• **The problem**
Copy out, unchanged, the stretch of the material below from the line containing "Task: Open File Association settings" through the line containing "(x=438, y=57)", with both of those lines included.

START

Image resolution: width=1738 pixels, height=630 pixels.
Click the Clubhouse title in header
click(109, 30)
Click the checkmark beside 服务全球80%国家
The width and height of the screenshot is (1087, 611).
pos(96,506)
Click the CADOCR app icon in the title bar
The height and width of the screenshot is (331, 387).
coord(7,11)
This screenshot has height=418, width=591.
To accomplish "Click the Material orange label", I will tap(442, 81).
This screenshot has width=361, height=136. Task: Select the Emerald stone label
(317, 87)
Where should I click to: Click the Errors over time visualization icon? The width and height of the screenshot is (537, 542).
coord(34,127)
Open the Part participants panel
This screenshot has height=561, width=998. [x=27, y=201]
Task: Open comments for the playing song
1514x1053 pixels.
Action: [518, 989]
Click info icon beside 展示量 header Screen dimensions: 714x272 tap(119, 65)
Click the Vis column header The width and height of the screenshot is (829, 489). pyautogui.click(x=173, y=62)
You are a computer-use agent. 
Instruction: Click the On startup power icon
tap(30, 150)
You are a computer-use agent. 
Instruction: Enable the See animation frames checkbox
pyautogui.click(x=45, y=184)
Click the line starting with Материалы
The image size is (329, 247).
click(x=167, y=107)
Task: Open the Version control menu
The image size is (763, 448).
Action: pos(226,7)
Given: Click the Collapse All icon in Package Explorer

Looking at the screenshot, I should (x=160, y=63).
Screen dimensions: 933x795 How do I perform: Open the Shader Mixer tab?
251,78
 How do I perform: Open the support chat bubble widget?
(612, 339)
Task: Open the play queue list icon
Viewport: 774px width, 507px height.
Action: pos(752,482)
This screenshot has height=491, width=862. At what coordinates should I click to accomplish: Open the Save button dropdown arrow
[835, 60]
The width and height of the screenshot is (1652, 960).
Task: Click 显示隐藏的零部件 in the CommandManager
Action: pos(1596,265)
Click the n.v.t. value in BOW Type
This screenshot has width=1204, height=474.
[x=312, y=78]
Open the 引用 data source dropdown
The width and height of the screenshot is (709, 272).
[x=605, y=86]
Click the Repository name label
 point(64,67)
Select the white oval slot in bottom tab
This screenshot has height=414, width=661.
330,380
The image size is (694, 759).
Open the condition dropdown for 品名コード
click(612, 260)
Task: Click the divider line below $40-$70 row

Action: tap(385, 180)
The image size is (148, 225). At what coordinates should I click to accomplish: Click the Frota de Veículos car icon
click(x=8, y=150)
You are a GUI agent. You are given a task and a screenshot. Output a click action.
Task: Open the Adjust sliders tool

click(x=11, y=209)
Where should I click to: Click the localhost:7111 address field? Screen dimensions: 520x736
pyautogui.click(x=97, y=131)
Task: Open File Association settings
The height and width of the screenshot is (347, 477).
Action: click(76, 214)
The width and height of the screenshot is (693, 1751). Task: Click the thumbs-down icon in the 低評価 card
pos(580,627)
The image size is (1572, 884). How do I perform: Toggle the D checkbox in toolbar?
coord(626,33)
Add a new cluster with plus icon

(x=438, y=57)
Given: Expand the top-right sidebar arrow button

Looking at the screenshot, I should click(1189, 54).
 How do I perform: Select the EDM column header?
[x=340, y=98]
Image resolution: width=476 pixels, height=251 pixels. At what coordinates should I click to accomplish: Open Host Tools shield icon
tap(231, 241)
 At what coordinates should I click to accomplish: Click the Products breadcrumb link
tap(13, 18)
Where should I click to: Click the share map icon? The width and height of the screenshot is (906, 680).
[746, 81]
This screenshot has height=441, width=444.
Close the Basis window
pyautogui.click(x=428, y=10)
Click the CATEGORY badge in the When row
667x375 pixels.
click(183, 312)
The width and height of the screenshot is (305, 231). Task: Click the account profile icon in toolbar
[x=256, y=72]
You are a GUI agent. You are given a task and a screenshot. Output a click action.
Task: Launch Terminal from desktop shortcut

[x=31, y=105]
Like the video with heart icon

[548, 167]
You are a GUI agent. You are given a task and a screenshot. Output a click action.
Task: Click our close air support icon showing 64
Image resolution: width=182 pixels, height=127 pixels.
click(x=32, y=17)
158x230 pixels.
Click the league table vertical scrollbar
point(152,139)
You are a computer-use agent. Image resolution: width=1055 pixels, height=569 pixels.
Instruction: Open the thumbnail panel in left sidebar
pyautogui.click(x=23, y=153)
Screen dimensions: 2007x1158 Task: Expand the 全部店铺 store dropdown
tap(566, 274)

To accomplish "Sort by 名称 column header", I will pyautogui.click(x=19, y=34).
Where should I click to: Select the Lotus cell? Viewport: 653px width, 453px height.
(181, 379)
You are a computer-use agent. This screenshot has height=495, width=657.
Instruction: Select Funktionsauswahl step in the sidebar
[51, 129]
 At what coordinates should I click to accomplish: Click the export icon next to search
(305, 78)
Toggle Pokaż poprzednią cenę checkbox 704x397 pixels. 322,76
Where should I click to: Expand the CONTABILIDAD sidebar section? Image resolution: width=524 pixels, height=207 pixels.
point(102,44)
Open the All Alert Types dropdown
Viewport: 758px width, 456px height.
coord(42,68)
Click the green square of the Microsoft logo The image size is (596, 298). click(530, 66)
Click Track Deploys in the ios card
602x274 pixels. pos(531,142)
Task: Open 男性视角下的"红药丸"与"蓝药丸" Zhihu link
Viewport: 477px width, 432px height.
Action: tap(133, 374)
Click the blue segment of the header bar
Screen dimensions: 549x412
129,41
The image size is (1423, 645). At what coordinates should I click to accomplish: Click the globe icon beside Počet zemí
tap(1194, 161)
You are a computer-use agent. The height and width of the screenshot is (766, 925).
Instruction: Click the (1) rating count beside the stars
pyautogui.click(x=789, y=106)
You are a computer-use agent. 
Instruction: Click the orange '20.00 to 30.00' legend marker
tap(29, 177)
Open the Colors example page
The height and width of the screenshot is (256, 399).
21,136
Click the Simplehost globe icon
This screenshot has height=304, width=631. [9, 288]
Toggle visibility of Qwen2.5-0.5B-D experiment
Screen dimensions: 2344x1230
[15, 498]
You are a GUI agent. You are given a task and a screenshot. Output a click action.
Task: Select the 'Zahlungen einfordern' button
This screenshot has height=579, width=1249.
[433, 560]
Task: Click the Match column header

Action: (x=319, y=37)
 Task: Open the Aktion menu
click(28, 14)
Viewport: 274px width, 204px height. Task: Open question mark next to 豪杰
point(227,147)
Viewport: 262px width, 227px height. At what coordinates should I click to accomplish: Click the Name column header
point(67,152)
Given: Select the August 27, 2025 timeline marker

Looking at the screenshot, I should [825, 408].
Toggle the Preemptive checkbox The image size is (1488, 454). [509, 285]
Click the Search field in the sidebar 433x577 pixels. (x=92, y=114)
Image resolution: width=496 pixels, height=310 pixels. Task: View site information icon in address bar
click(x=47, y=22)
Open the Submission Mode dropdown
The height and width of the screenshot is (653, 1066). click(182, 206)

END

• **Task solution**
Task: Open File Association settings
The height and width of the screenshot is (347, 477).
Action: click(76, 214)
The width and height of the screenshot is (693, 1751). Task: Click the thumbs-down icon in the 低評価 card
pos(580,627)
The image size is (1572, 884). How do I perform: Toggle the D checkbox in toolbar?
coord(626,33)
Add a new cluster with plus icon

(x=438, y=57)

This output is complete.